Mortgage Rates Drop, Providing Some Relief for Home Buyers
By: Joe Berner
What Happened to Mortgage Rates This Week:
The Freddie Mac fixed rate for a 30-year mortgage fell for the second week in a row from 5.25% to 5.10%, following Tuesday morning’s sharp dip in the 10-year Treasury. Yields quickly fell 14 basis points from the day’s open, and have hovered around 2.75% since. Investors taking part in the stock market sell-off of the past 5 weeks have shifted their attention to the debt market, driving up prices on T-bills and mortgage-backed securities. This allowed mortgage rates to fall, even amid inflation-cooling policies initiated by the Federal Reserve. Despite the retreat of the last two weeks, the 30-year fixed rate is still 215 basis points higher than it was this week last year: 2.95%. In practical terms, a monthly payment on the same $300,000 30-year fixed rate mortgage is $372 more than it would have been at last year’s rate, but anyone shopping in today’s market will note that $300,000 today doesn’t buy what it used to.

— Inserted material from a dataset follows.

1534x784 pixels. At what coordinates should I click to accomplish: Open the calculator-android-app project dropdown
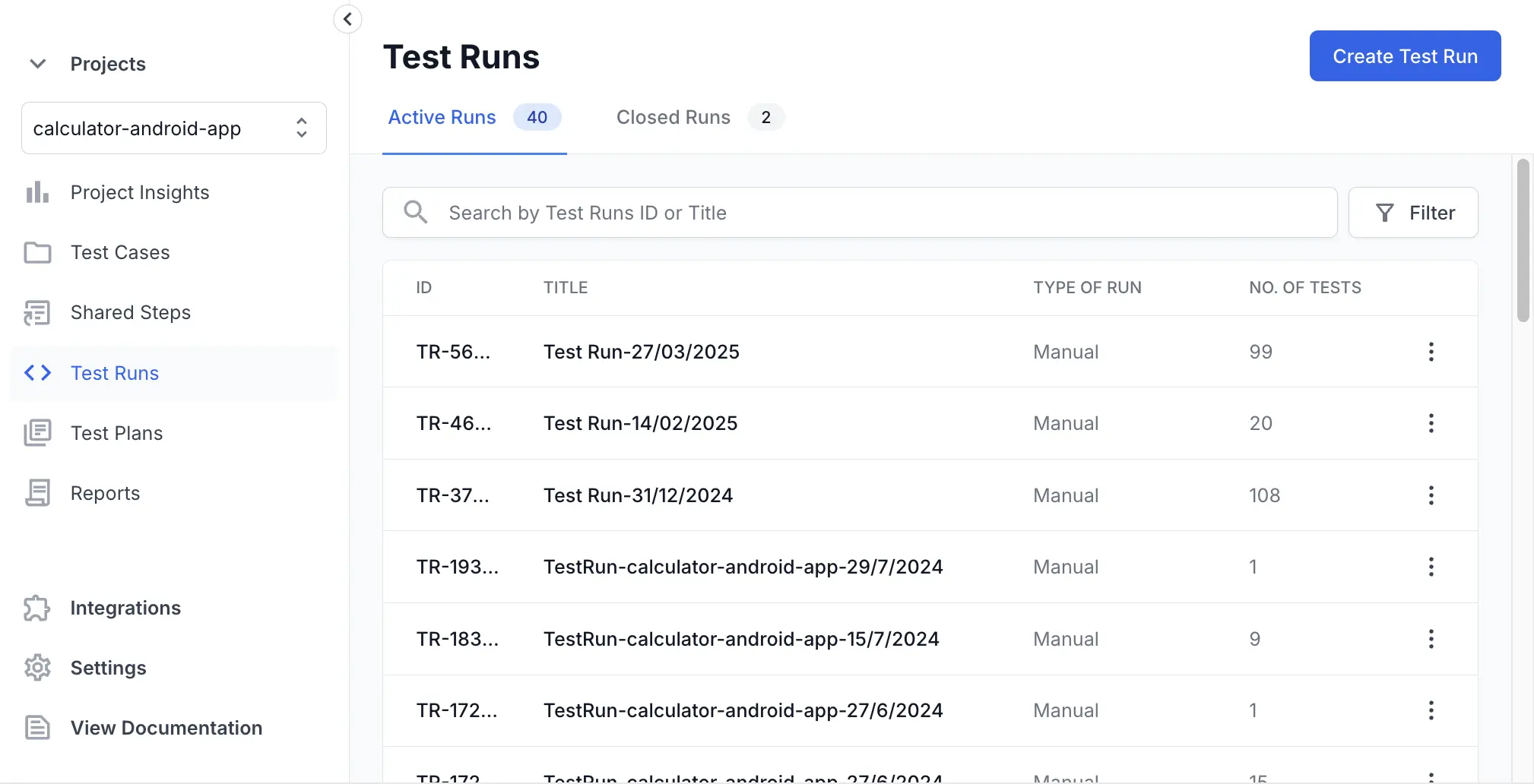(174, 128)
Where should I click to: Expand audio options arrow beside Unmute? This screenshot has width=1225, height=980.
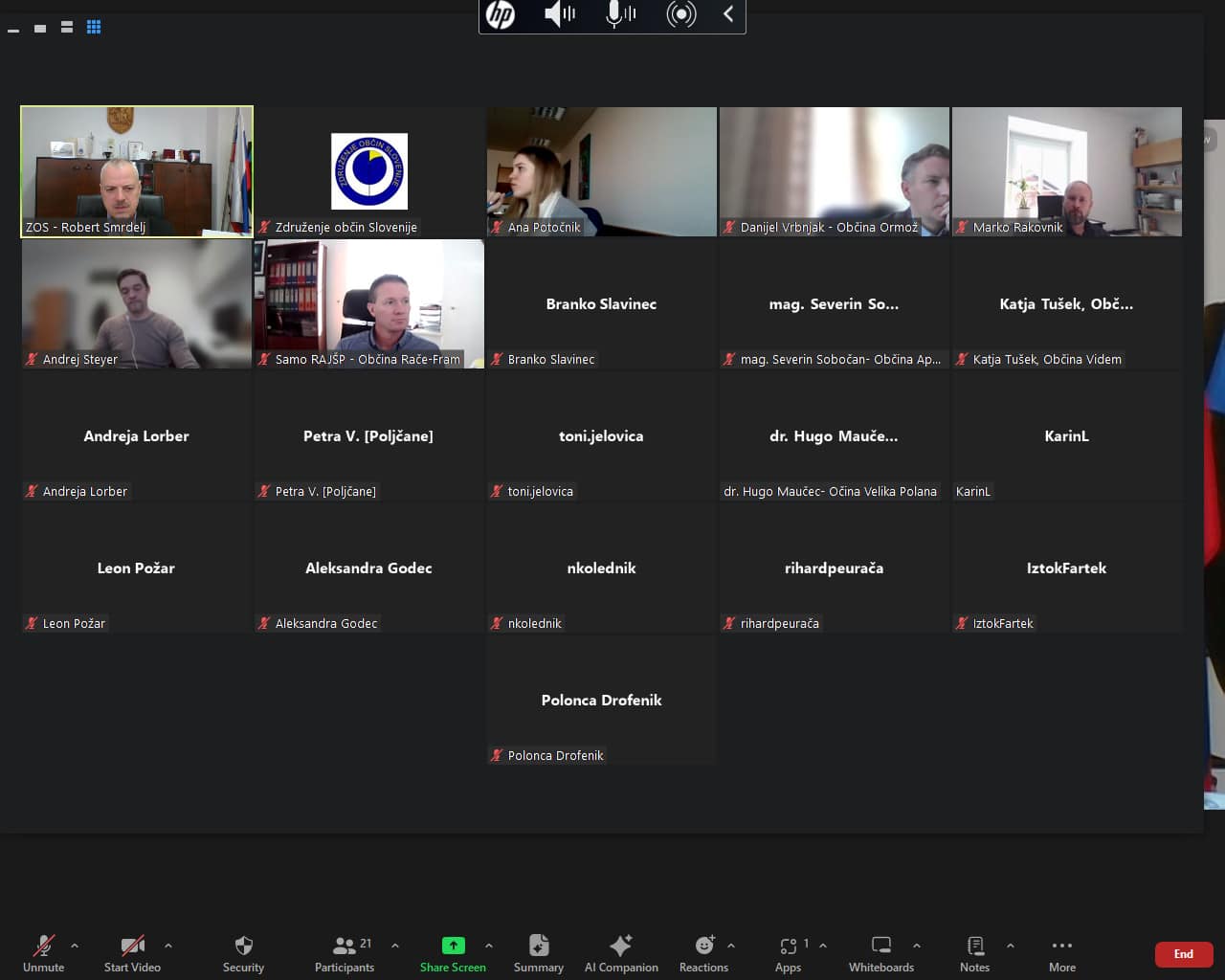pyautogui.click(x=75, y=946)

The cost of financing a home purchased at the median listing price and current mortgage rate today compared to one year ago is $751 higher, a jump of 48% stemming from the combined impact of higher rates and home prices.
What it Means:
Mortgage rates leveling off is a lifeline for prospective homebuyers already dealing with inflation and record-high listing prices, and welcome news for the housing market at large. The spike in the cost of home financing over the last 4 months has led to a 4-month slide in new home sales and a 3-month slide in existing home sales. The current slowdown in the market, while increasing the number of homes for sale, may actually exacerbate the existing overall housing shortage in the long term, if the news causes builders to pull back. New construction data shows that completed homes, ready for sale, dropped 5.1% from the prior month, and were 8.6% below April 2021. Homebuilder sentiment, as measured this month by the National Association of Home Builders’ Housing Market Index, is down 10.4% from May of last year and at its lowest level since the early days of the pandemic. Dark and stormy is the current mood, but a period of steadier rates below recent highs will give buyers, sellers, and builders alike the time to adjust to the new financial environment.